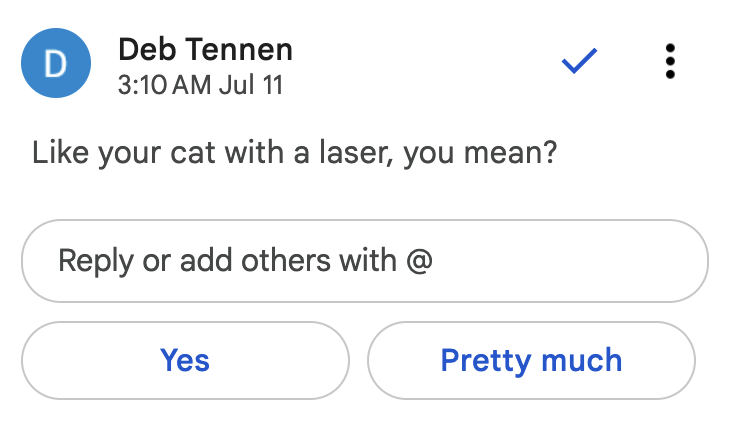The height and width of the screenshot is (426, 732).
Task: Select the comment text about the cat and laser
Action: coord(294,155)
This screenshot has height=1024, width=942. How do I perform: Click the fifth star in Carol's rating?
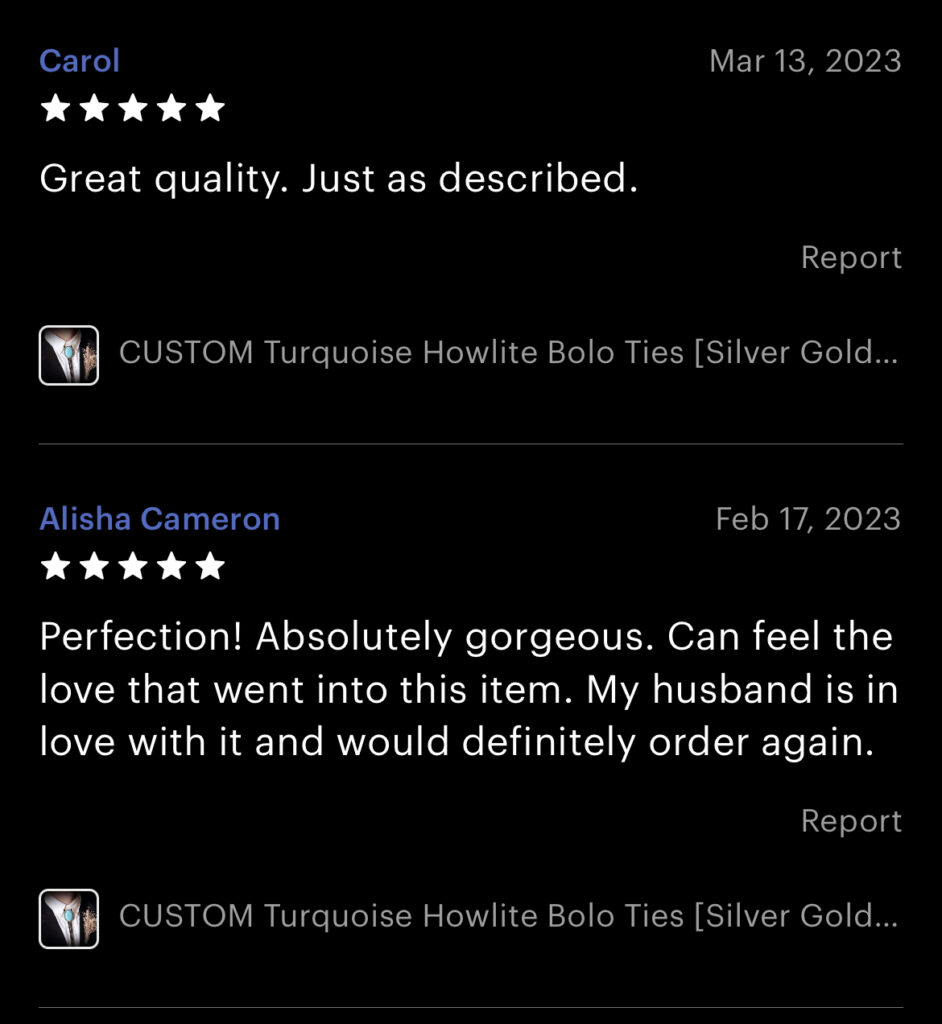pyautogui.click(x=210, y=108)
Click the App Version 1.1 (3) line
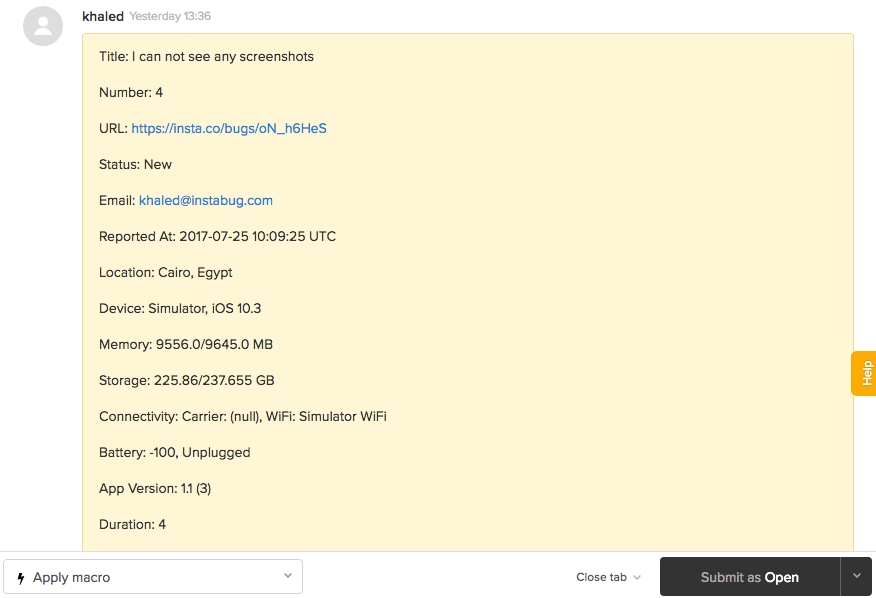 (x=155, y=488)
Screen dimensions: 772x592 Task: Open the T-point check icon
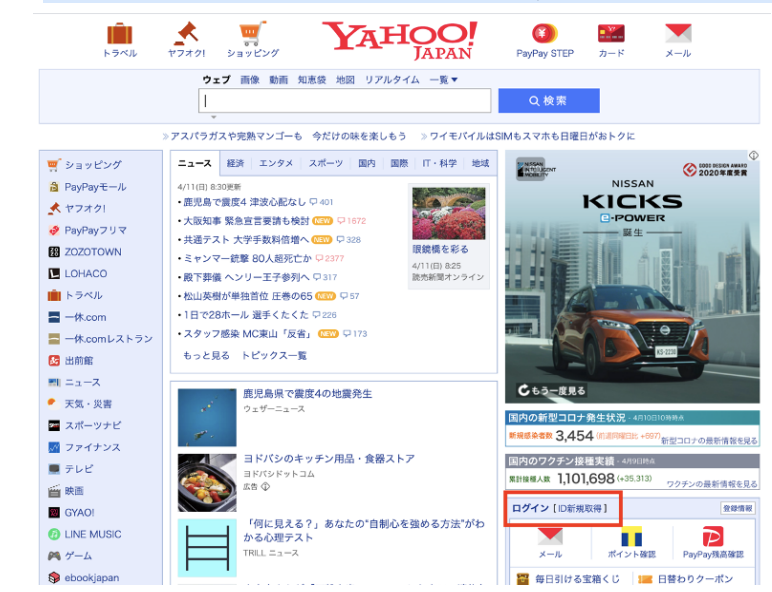pyautogui.click(x=631, y=538)
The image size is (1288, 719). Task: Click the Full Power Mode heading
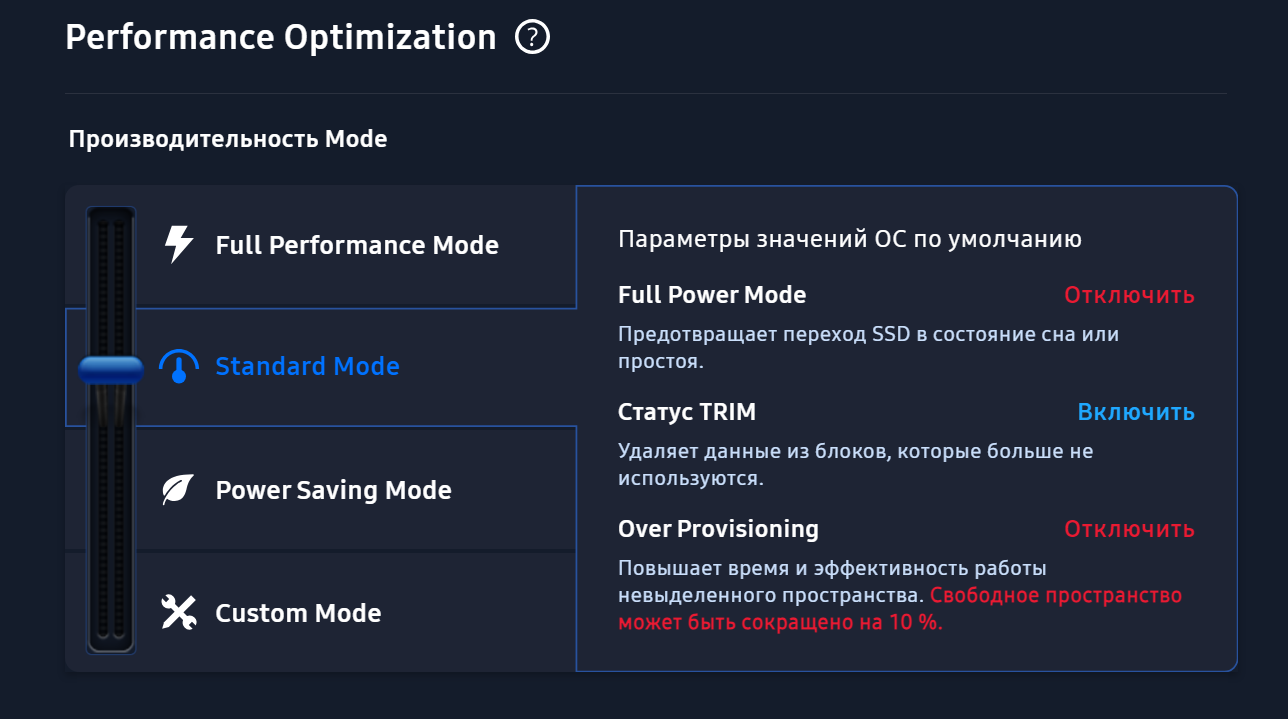point(712,295)
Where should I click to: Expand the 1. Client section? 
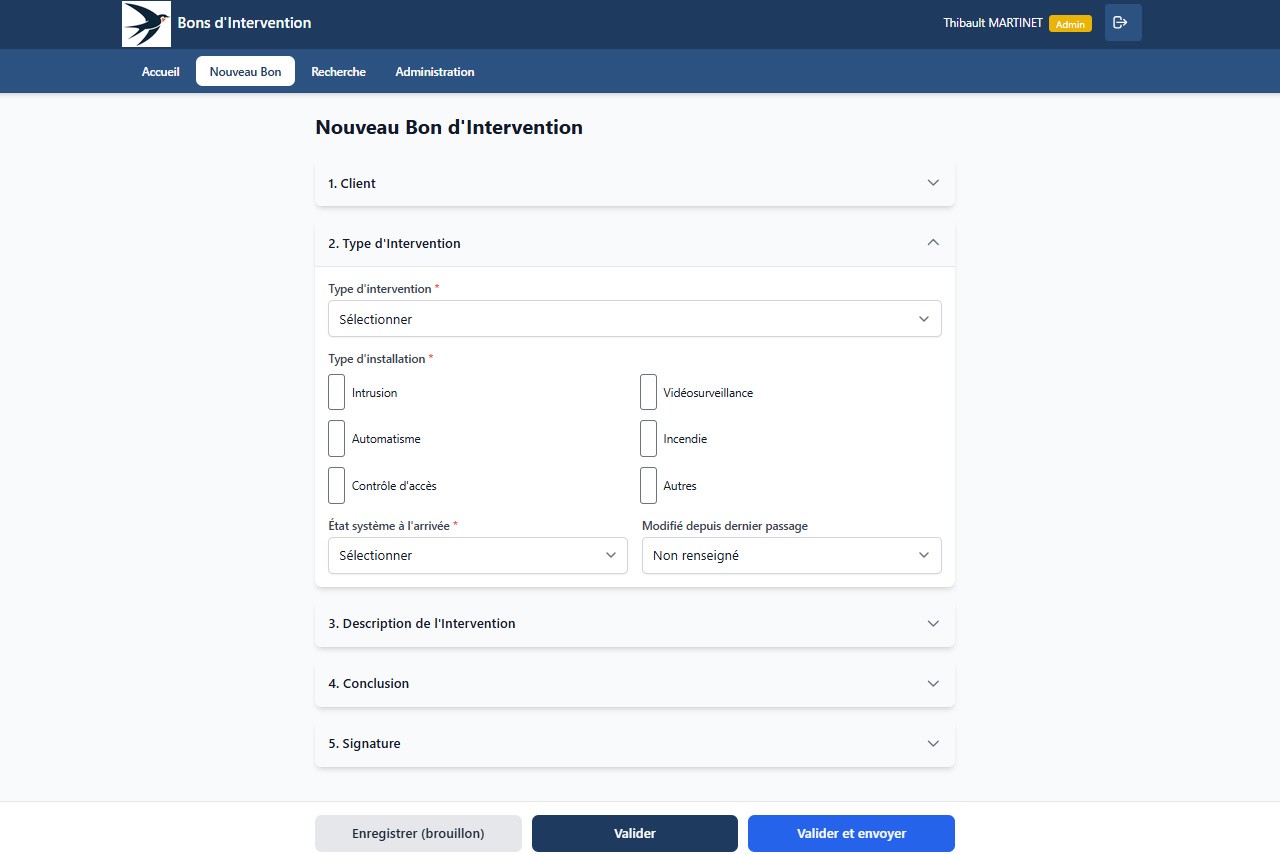[634, 183]
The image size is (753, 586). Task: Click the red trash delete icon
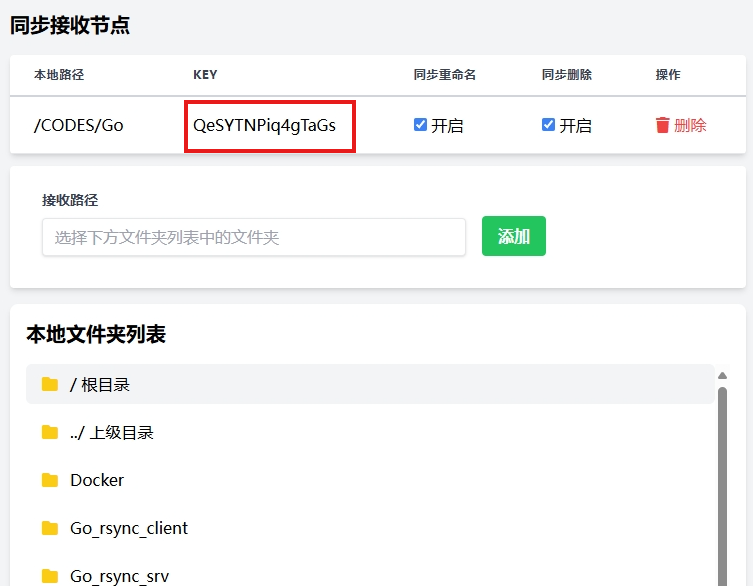(x=662, y=125)
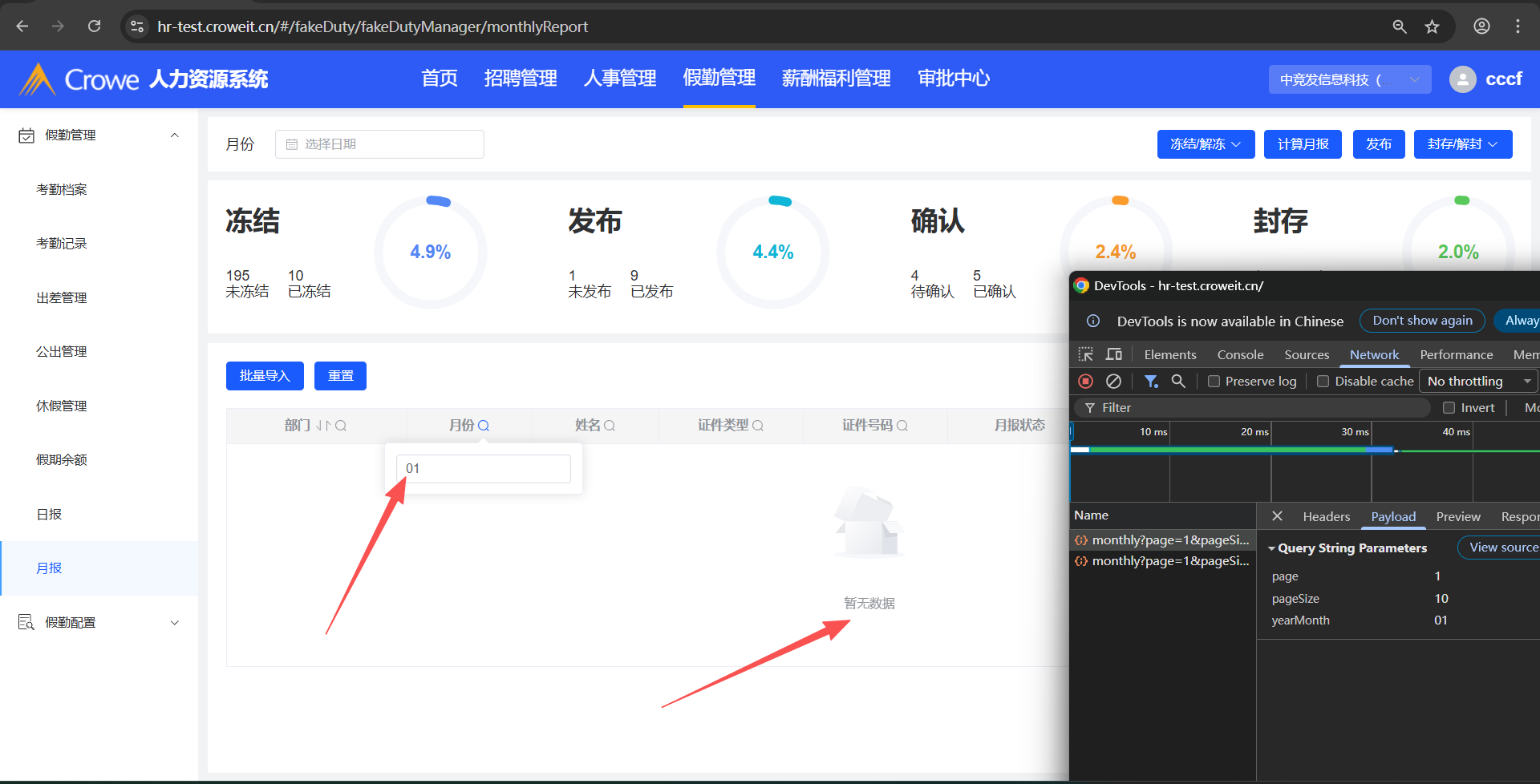1540x784 pixels.
Task: Bookmark this page with the star icon
Action: 1432,26
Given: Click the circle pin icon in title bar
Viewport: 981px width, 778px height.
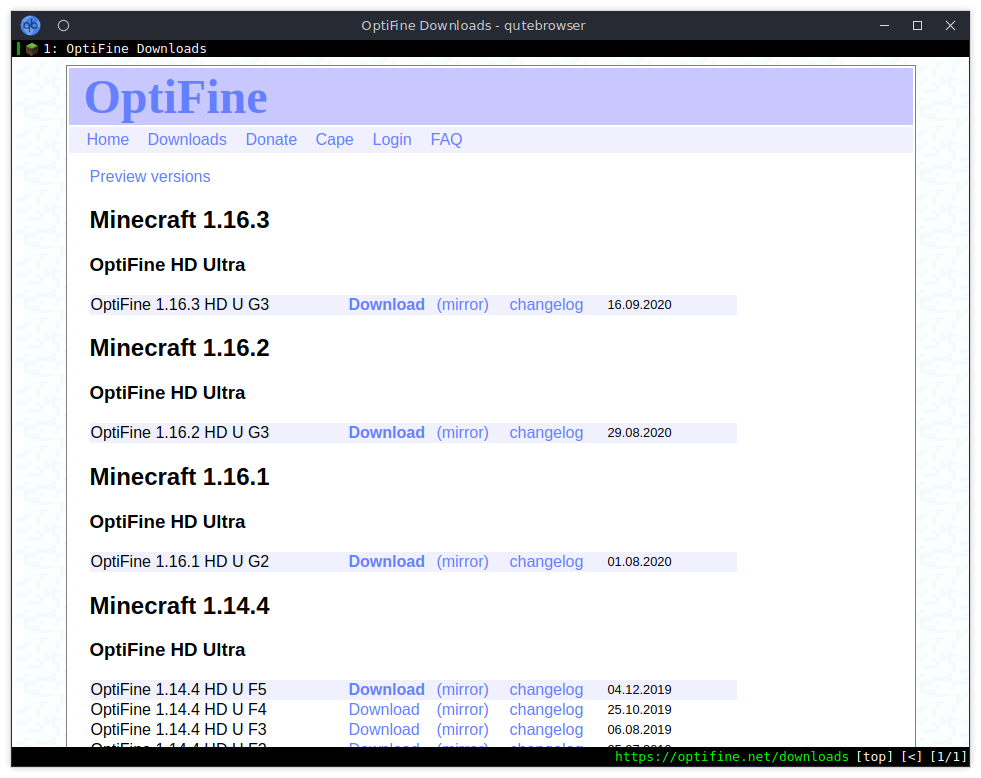Looking at the screenshot, I should 64,25.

+ + + + + + +

Pick up at the line that holds "The image size is (753, 586)." and restate each line, word for word, through the last line of the entries. Include both end lines but none of the pictures.

The image size is (753, 586). Task: Click the red trash delete icon
(x=662, y=125)
1540x784 pixels.
Task: Bookmark this page with the star icon
Action: 1432,26
Given: Click the circle pin icon in title bar
Viewport: 981px width, 778px height.
Looking at the screenshot, I should 64,25.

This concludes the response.